━━━ Data excerpts

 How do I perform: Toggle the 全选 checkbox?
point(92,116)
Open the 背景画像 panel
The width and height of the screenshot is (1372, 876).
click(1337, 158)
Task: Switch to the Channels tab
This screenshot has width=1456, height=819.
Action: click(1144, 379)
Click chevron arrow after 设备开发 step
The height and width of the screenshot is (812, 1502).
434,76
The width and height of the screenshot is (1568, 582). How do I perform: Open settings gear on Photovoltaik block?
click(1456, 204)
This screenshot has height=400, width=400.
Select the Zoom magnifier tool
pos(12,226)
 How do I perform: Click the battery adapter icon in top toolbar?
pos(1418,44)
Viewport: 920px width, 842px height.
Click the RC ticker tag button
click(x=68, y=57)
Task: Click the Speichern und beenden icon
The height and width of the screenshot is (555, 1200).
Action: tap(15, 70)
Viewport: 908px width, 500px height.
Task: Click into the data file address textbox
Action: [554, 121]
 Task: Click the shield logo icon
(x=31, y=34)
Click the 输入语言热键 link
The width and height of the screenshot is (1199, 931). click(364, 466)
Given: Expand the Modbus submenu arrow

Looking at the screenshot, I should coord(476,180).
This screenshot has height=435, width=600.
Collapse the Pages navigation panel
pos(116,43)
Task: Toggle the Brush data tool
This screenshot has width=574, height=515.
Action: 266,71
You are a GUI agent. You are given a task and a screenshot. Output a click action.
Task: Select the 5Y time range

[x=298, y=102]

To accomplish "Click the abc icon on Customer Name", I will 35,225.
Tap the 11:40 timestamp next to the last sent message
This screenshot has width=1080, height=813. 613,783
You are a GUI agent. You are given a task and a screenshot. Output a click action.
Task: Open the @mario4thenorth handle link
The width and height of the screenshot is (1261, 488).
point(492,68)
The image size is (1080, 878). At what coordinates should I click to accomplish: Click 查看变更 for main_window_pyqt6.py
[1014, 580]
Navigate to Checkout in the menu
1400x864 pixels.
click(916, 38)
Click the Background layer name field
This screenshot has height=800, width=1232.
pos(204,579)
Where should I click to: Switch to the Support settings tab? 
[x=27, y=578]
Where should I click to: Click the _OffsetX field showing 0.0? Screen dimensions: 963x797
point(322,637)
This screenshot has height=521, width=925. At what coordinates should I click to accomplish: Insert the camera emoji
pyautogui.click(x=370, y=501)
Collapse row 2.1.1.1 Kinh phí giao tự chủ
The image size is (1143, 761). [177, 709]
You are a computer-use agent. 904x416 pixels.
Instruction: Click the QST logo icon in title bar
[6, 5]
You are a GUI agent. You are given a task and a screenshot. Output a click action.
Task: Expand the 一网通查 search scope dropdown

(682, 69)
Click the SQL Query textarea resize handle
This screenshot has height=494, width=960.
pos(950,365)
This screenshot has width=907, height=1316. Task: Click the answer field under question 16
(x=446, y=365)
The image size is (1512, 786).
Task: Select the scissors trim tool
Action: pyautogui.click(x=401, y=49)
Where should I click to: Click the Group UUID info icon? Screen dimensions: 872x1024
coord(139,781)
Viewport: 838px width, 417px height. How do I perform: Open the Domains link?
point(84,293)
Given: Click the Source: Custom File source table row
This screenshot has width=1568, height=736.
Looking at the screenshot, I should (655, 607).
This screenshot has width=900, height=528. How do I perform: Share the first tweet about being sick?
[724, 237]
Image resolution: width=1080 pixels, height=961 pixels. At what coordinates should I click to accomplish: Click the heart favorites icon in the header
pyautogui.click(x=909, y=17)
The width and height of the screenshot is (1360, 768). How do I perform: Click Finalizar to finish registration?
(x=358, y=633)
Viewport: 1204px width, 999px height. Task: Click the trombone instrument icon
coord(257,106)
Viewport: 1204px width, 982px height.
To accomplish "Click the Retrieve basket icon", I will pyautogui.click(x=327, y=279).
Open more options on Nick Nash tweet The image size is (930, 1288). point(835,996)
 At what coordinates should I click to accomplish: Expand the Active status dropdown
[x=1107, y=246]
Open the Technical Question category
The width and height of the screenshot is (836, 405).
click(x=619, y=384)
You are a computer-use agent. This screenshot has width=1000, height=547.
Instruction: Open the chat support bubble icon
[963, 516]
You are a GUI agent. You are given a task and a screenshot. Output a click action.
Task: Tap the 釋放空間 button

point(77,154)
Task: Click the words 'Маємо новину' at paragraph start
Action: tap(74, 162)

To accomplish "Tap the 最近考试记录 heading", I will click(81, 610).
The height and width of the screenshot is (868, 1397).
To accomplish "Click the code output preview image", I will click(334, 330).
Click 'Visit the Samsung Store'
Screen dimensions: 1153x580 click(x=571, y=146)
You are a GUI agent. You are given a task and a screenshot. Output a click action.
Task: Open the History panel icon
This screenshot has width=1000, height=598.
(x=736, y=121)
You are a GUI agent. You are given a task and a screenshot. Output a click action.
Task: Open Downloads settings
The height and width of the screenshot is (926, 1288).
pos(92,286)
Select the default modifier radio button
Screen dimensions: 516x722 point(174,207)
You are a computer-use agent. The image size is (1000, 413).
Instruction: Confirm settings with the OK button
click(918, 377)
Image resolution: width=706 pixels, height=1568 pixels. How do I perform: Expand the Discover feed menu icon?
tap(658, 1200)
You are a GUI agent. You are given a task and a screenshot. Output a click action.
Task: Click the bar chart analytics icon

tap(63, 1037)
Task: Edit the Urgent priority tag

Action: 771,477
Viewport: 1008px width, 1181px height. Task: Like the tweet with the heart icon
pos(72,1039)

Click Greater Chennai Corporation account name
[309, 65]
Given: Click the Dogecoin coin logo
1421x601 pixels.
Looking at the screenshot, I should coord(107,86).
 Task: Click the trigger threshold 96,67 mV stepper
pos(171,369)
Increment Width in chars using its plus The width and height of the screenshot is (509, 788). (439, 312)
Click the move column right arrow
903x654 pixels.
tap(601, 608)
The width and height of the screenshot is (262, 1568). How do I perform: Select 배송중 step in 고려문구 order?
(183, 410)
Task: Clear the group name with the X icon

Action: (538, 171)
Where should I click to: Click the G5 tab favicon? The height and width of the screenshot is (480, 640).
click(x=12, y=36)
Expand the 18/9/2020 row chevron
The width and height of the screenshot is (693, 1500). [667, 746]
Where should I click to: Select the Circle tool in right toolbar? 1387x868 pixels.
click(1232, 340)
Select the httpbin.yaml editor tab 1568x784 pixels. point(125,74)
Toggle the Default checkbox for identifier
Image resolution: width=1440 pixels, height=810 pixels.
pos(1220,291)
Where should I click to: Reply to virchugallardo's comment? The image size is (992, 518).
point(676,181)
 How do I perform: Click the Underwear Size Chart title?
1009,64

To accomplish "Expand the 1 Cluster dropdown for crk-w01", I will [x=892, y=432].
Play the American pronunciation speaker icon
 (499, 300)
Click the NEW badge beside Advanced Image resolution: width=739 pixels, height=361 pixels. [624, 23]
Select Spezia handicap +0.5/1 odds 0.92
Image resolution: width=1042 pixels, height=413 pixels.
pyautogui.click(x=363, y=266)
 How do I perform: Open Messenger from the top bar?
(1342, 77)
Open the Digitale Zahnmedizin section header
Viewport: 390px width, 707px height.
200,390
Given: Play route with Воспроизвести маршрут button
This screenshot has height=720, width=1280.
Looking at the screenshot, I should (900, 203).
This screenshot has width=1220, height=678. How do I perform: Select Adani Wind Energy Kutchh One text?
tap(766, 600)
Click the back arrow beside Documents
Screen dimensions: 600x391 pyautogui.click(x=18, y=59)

━━━━━━

What to do: Copy the records verbatim from the line containing "Viewport: 1204px width, 982px height." through the line containing "Screen dimensions: 1153x580", keeping both of those lines.

Task output:
Viewport: 1204px width, 982px height.
To accomplish "Click the Retrieve basket icon", I will pyautogui.click(x=327, y=279).
Open more options on Nick Nash tweet The image size is (930, 1288). point(835,996)
 At what coordinates should I click to accomplish: Expand the Active status dropdown
[x=1107, y=246]
Open the Technical Question category
The width and height of the screenshot is (836, 405).
click(x=619, y=384)
You are a computer-use agent. This screenshot has width=1000, height=547.
Instruction: Open the chat support bubble icon
[963, 516]
You are a GUI agent. You are given a task and a screenshot. Output a click action.
Task: Tap the 釋放空間 button

point(77,154)
Task: Click the words 'Маємо новину' at paragraph start
Action: tap(74, 162)

To accomplish "Tap the 最近考试记录 heading", I will click(81, 610).
The height and width of the screenshot is (868, 1397).
To accomplish "Click the code output preview image", I will click(334, 330).
Click 'Visit the Samsung Store'
Screen dimensions: 1153x580 click(x=571, y=146)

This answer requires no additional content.